++++ Text block

The pieces that make up author and political activist Stephen Elliott’s new collection, My Girlfriend Comes to the City and Beats Me Up, tell the story of a sex life, from its awkward, teenage beginnings to the first moments in which Elliott’s character, Theo, begins to integrate sex with self. In the introduction, titled “This Could Have Been a Memoir,” Elliott writes, “I take responsibility for these stories, for every sexual act depicted, many of which occurred when I was younger, before I made the effort to acquire the information I needed. I acquired scars instead.”

Sounds like a pretty generic description of the sexual coming-of-age process for a lot of us — who hasn’t felt at times that their adult sexual identity was carved out of that vulnerable flesh of youth? The difference here is that Theo’s scars are “real.” He is a masochist, and the sex acts he refers to involve physical pain and humiliation, from the dominatrix in Amsterdam who casually flips her cigarette ash into his mouth, to the titular girlfriend, Eden, who marks her territory by carving words into his flesh.

Not many authors who write about sex are able to control the urge to turn their sexual fetishes into literary ones — a fascination with the ornamentalia of sex, its rituals and sacraments, leading to a kind of cloying preciousness.

But despite the inherent exoticism of his subject matter, Elliott’s knack as an author is to shock us with the mundane. His world is his world, and he inhabits it so honestly that we can’t help but feel as though we’re in it with him. In a scene where Theo is being abused by a girlfriend who isn’t quite getting it right, he isn’t interested in titillation but in the awkwardness of the moment: “She was hurting me and being mean and it was so unreasonable. Maybe if I were tied up or something I could get in the mood. But what do you do when you’re not in the mood and someone is hitting you and you want them to stop?”

++++++++
++++ Recorded information

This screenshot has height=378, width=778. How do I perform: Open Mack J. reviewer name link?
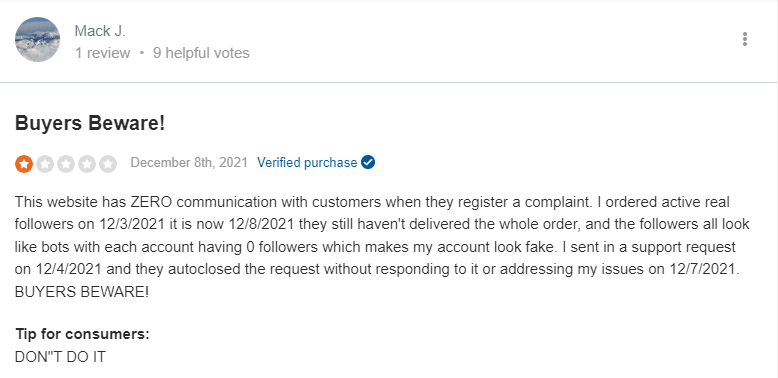coord(100,31)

++++++++

#### [Work required]
According to the review, what is the title of the collection's introduction? The data that comes after the review is separate material and has no connection to it.

#### [Correct output]
"This Could Have Been a Memoir."